# Nieuwe Linux Multimedia gebruikersgroep

## socialdefect

Vanuit de NLLGG zijn we  bezig met het oprichten van een gebruikersgroep voor Linux en open source multimedia gebruikers.

Het doel is om artiesten, kunstenaars, verenigingen, programeurs en enthousiastelingen uit NL en BE bij elkaar te brengen, onze kennis te delen en samen leuke events op te zetten waar we vooral willen pronken met de eindresultaten om zo een breder publiek aan te trekken.

We zijn nog op zoek naar personen die ons willen bijstaan in de organisatie.

Op het moment kunnen we vooral mensen gebruiken die goede ideeen hebben in te brengen en personen die willen helpen met het opzetten en beheren van de (Drupal) website + forum.

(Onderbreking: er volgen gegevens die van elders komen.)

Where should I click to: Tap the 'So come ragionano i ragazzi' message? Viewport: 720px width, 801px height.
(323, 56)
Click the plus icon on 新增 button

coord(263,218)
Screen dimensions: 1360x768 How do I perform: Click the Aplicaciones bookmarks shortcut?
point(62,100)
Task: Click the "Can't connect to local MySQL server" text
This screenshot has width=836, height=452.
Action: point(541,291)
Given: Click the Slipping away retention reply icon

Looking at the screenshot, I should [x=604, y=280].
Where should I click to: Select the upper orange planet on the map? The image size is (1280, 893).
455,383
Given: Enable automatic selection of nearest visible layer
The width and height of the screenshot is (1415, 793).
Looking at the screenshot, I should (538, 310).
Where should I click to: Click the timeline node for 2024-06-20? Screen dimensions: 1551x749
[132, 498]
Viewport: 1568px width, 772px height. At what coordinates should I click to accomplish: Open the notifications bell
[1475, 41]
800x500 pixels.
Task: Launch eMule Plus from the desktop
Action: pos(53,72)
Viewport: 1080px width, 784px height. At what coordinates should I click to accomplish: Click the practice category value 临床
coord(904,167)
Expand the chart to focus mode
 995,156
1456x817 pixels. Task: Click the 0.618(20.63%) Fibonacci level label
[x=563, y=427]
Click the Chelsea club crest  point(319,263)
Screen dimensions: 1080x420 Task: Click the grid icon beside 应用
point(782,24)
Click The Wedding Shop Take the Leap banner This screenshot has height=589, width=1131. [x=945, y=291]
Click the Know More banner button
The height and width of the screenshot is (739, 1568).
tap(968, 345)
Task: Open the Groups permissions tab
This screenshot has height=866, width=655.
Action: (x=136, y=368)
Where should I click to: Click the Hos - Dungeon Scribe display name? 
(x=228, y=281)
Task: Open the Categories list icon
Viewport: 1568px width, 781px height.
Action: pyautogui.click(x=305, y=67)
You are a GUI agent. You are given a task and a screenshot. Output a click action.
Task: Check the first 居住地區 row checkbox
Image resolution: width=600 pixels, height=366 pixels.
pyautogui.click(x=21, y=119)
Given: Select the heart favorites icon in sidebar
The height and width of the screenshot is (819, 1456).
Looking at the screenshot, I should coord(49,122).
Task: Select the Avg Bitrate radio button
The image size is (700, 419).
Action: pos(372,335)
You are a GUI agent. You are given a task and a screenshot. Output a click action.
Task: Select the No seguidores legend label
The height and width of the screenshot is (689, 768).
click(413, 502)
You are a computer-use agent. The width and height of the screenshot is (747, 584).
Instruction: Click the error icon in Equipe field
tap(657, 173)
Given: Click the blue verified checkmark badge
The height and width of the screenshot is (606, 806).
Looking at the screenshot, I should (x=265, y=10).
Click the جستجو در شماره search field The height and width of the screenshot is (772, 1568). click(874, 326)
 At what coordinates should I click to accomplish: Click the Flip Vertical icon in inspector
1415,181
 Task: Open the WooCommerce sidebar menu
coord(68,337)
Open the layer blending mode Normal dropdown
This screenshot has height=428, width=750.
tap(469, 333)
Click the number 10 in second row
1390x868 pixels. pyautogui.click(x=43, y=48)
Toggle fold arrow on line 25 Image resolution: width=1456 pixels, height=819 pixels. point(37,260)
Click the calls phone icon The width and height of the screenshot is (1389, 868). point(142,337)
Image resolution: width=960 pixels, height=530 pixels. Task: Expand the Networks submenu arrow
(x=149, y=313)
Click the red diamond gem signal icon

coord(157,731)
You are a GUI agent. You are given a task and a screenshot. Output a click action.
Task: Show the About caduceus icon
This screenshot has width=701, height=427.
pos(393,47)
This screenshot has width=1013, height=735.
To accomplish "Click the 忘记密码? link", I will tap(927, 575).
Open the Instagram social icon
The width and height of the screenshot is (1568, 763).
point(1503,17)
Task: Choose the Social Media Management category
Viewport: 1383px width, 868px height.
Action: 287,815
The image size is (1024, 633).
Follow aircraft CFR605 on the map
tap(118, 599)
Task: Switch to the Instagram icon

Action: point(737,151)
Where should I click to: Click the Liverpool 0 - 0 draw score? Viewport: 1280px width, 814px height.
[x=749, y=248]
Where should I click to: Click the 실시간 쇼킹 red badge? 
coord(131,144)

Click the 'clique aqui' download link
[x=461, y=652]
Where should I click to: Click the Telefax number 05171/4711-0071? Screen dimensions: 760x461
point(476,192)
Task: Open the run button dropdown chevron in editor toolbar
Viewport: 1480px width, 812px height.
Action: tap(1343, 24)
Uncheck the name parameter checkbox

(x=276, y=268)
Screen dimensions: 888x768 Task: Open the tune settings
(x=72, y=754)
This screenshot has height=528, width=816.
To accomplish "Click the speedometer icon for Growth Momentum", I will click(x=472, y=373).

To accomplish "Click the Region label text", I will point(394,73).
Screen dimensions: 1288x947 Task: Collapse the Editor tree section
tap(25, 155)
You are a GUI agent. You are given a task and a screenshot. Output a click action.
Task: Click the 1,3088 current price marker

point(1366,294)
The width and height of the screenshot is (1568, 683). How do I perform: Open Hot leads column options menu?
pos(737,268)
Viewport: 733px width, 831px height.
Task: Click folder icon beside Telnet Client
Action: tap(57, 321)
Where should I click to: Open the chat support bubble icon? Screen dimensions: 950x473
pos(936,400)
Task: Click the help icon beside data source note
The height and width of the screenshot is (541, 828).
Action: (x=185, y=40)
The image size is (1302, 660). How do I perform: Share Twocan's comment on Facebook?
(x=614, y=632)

Heb je interesse neem dan even contact met ons op via onze contact pagina

----------

## MG

Dit interesseert mij wel en Linux heeft een hoop interessante grafische software beschikbaar, waaronder mijn absolute favorieten (veel destijds en aanvankelijk voor IRIX), zoals Houdini.   

(Ik ben trouwens, mocht het iets uitmaken of een meerwaarde hebben voor deze draad, een gediplomeerd grafisch/multimedia vormgever; gespecialiseerd en geïnteresseerd in z.g.n. post-productie technieken.)

----------